ウルトラマンタロウ

 DVD版ウルトラマンタロウが今日発売されたわけだが、やはりデジタルリマスターの威力は凄い。こんなにカラフルだったのか!と思うことがある一方で、その特撮の精密さに改めて驚いた。
 一例を挙げよう。第1話で、主人公の東光太郎が、港に出現した超獣オイルドリンカーを足止めするために、クレーンを使ってチェーンを超獣に巻きつけるというシーンがある。この部分はDVD第1巻のライナーノーツでも触れていたのだが、とにかく凝った特撮を見せてくれる。ミニチュアが細かく作られているのは言うまでも無いが、模型のクレーンをオープン撮影して見上げたアングルのカットを収めていたり、クレーン内部からの視点を合成で処理したり、最後はチェーンが徐々に伸びていってついにブチリとちぎれるシーンまでもきっちり作っている。この“徐々に伸びていってついにブチリ”というのを表現するため、素材にはいろいろこだわったそうである。

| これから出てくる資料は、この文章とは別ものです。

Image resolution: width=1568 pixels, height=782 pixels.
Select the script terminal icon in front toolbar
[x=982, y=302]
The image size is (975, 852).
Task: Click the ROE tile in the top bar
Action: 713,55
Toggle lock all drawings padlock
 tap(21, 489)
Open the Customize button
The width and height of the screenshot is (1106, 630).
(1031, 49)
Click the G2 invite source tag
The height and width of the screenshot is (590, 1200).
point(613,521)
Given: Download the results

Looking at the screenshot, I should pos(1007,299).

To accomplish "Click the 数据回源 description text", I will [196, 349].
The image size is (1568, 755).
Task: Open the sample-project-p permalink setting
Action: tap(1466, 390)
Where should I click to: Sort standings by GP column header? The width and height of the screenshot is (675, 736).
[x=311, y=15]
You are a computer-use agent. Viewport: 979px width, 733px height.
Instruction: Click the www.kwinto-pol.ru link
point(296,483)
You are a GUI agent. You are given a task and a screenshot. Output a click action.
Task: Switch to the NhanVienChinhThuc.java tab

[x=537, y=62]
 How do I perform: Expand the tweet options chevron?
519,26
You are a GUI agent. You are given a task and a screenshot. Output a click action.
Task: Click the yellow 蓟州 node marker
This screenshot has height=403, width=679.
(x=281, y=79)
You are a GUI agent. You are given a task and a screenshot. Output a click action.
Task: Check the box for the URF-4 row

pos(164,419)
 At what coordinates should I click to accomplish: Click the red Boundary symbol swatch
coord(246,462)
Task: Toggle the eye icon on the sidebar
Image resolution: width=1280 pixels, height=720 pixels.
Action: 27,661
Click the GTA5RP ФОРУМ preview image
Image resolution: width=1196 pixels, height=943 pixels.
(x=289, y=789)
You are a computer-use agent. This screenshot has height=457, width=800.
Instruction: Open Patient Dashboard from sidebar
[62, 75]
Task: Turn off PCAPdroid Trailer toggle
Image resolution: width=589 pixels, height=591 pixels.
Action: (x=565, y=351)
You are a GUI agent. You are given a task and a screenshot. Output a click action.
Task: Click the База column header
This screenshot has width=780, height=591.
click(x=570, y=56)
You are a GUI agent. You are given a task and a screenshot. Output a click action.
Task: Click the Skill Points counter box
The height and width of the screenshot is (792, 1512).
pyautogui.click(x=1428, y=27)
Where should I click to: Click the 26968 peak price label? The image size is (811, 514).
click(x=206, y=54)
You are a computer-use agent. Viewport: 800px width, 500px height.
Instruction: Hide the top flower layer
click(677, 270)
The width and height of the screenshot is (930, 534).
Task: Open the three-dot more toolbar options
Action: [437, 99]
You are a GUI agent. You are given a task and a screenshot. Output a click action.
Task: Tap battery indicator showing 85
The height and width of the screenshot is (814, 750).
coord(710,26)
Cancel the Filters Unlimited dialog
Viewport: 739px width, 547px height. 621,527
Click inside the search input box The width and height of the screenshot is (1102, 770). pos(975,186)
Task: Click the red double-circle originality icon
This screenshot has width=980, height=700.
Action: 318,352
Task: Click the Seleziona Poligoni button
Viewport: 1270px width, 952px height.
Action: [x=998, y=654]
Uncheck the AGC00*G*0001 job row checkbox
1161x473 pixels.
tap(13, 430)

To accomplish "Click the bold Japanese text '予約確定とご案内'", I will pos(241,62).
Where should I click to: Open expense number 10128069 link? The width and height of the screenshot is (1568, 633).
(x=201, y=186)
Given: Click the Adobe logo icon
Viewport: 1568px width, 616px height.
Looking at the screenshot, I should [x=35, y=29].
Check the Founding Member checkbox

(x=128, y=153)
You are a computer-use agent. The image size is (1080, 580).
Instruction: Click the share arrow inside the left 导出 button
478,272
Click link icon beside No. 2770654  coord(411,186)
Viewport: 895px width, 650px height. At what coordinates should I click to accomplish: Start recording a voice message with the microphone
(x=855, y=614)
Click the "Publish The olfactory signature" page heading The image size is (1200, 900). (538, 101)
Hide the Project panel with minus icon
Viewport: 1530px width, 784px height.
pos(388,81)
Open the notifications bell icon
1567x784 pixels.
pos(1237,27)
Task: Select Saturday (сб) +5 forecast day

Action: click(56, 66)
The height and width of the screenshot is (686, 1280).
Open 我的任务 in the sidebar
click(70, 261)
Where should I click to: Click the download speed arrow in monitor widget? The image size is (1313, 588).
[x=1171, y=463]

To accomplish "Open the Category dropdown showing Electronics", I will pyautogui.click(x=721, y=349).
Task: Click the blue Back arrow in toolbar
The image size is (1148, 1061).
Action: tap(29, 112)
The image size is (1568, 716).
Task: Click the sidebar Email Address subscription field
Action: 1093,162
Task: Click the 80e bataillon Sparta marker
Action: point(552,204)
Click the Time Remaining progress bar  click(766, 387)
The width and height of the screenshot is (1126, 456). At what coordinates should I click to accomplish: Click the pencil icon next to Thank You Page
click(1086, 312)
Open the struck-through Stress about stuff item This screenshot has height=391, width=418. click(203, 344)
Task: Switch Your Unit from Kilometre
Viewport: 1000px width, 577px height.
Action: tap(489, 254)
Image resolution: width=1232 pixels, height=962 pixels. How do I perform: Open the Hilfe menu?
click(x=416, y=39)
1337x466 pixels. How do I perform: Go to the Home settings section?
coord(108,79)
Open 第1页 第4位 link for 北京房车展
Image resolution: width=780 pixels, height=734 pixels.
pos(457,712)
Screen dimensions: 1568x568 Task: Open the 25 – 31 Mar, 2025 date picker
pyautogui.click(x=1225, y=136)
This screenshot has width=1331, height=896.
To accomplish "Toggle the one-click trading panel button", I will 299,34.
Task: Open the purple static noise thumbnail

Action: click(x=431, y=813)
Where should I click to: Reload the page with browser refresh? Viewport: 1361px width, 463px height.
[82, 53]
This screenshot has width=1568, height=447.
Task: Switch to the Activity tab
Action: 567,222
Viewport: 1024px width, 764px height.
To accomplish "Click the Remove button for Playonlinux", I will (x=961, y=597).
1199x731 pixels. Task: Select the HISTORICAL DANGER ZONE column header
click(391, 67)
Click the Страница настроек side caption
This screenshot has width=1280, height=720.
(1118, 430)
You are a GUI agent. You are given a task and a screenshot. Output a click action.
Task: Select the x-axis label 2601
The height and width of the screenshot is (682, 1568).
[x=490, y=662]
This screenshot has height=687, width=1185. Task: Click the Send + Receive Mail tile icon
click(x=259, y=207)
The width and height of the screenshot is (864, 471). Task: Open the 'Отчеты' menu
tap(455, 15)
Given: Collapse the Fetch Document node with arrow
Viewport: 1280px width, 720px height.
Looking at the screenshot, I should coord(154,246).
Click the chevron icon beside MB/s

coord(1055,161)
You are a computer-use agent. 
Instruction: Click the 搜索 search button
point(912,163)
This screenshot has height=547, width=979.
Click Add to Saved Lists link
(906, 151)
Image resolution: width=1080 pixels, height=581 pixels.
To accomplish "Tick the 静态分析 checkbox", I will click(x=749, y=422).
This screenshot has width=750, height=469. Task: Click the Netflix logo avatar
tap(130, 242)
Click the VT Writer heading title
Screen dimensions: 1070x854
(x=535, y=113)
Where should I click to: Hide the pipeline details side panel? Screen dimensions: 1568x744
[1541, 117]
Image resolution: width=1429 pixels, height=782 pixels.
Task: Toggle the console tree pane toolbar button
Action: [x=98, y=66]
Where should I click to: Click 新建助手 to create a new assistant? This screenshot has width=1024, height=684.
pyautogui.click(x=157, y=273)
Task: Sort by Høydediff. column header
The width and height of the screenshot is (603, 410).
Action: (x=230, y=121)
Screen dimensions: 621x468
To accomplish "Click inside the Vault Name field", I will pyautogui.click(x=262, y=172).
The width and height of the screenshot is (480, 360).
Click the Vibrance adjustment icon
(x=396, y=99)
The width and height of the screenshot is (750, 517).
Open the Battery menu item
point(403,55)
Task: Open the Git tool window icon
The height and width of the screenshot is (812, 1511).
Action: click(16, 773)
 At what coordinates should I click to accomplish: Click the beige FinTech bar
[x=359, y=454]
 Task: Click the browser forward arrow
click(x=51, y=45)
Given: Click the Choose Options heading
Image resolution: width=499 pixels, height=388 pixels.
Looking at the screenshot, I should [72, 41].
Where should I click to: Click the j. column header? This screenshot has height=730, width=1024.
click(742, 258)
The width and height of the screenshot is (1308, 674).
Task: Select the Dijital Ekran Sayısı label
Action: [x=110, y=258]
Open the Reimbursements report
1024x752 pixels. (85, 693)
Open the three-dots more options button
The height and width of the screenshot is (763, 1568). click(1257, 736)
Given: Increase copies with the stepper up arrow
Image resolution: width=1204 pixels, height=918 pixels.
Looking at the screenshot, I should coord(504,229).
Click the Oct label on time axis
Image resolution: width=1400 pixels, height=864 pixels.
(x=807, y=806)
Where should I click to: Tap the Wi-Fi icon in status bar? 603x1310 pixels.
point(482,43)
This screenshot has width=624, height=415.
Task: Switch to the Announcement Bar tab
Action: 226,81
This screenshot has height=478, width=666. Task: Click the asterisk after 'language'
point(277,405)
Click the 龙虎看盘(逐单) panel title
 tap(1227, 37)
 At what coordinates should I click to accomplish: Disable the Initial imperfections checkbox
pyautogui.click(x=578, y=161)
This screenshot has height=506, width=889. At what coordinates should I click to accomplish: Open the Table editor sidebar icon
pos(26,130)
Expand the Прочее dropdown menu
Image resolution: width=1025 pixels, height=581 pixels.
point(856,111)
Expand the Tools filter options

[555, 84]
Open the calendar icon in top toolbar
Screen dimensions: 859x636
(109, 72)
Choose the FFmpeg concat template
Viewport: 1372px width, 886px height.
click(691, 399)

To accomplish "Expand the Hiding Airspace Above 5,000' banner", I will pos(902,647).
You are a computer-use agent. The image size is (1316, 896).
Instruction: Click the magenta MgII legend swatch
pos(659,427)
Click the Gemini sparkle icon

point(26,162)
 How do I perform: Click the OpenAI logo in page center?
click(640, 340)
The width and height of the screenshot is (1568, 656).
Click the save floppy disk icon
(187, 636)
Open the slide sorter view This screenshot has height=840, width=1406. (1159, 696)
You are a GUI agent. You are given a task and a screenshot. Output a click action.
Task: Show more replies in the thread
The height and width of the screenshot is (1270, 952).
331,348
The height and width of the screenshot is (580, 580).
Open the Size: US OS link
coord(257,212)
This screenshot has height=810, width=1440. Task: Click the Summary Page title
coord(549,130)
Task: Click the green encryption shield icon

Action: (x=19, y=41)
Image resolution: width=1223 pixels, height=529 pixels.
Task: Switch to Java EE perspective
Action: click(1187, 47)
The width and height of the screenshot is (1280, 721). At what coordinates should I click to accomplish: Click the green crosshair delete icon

 時間にすれば1分足らずのシーンですらこの力の入れようなのだから、怪獣が街に出現した場合はもう大変。怪獣アストロモンスが街で大暴れするところでは、足や腕をビルに突っ込んだり、車を蹴っ飛ばした先にあるショーウィンドウが爆発するシーンを全て建物内部からのアングルで見せる。そうでなくとも、電柱にはきちんと電線が張り巡らされていたり、ビルには看板が細かく付いていたり、車が走っていたりと(ただ置いているだけではないのだ!)、えらくこだわった特撮カットが目白押しなのだ。
 今さら「タロウ」を低く評価する人はいないと思うが、もしもその考えを少しでもお持ちならば、まずは第1話をじっくりと鑑賞して頂きたい。全編に渡るそのテンションと、特撮レベルの高さを味わって欲しい。